US Department of Labor (DOL) It has been officially revoked A 2022 compliance release prevented trustees from offering crypto investment options on their 401(k) retirement plans, according to a May 28th announcement.
The decision retracted the Compliance Support Release No. 2022-01 and directed the use of “extreme caution” before including digital assets in the retirement planning investment menu.
Neutrality has been restored
The sector is now returning to a neutral stance that complies with the statutory language of the Employee Retirement Income Security Act (ERISA), which manages private sector retirement plans.
In a statement, employee benefits management is “extreme care.” Standards introduced in 2022 There is no legal basis for the law and it departs from an approach based on previous principles of the department.
U.S. Secretary of Labor Lori Chavez Deremar said:
“We’ve been making this oversight and make it clear that investment decisions should be made by the trustees rather than by the DC bureaucrat.”

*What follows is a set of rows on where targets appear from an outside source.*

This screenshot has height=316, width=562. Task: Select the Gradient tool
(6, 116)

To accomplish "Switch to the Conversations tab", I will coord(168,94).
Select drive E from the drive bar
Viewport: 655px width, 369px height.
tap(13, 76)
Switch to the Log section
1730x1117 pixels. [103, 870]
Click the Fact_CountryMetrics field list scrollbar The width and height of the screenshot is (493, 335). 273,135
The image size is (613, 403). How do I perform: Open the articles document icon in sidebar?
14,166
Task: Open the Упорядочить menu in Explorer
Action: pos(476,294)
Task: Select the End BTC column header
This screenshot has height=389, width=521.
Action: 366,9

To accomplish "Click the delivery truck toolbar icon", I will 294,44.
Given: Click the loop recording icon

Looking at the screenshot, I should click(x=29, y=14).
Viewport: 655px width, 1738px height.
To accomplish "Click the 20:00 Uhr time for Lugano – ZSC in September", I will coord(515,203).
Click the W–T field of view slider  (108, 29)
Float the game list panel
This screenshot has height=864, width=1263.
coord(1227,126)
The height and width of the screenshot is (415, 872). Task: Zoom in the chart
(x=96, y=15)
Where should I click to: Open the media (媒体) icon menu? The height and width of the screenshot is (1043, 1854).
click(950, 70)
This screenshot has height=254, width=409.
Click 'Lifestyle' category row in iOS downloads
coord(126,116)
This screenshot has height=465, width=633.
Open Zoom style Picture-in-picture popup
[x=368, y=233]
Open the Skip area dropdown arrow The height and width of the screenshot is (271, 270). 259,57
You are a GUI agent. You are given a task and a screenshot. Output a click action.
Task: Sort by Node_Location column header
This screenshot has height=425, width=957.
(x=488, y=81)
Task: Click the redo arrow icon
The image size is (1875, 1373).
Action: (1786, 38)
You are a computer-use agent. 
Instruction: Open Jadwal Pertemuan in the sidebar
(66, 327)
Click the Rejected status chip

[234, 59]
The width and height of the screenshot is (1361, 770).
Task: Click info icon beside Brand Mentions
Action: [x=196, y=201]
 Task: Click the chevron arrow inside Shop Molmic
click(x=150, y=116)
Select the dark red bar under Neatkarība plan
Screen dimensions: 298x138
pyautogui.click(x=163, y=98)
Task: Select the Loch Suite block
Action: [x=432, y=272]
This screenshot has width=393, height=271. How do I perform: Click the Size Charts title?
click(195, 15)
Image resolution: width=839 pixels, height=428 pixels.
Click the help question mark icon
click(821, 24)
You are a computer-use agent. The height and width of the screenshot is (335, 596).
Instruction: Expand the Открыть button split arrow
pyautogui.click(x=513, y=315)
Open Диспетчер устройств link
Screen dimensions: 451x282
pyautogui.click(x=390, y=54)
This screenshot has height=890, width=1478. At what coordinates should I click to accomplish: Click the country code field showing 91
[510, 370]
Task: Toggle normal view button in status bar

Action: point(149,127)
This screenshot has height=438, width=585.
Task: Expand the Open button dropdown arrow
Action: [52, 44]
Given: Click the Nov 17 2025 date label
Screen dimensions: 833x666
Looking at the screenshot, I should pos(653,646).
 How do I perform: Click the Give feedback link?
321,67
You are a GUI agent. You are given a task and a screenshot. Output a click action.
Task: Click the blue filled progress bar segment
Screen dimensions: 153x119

The department’s announcement does not approve or disapprove crypto as a retirement plan asset, but it is clear that investment discretion belongs to the trustee under ERISA.
The statement reiterates that the trustee must still comply with the legal obligation to act in the best interest of the planning participants. Still, the decision must follow a consistent valuation framework, rather than asset-specific attentional instructions.
Starting from Elisa’s precedent
On March 10, 2022, the department issued a compliance notice warning planning fiduciaries against adding planned investment options without increasing oversight.
The document flagged cryptographic volatility, management complexity, and regulatory uncertainty as a basis for attention, and applied thresholds asserted by critics to exceed the fiduciary obligation standards defined under ERISA.
Historically, the department maintained a neutral attitude towards a particular asset class and instead required trustees to evaluate options based on risks, costs, and suitability associated with planning goals.
The 2022 release forked from its tradition by encrypting the special attention given to trustees despite the ERISA requirements that they act “with care, skill, prudence and hard work under the circumstances of the time.”
The revised guidance for the department confirms that investment decisions must be context-specific and rooted in a careful review of all relevant factors.
By eliminating compliance release 2022-01, the department will reestablish a unified application of the contracting principles under ERISA, allowing retirement plan managers to evaluate crypto investment options on a case-by-case basis in line with existing legal obligations.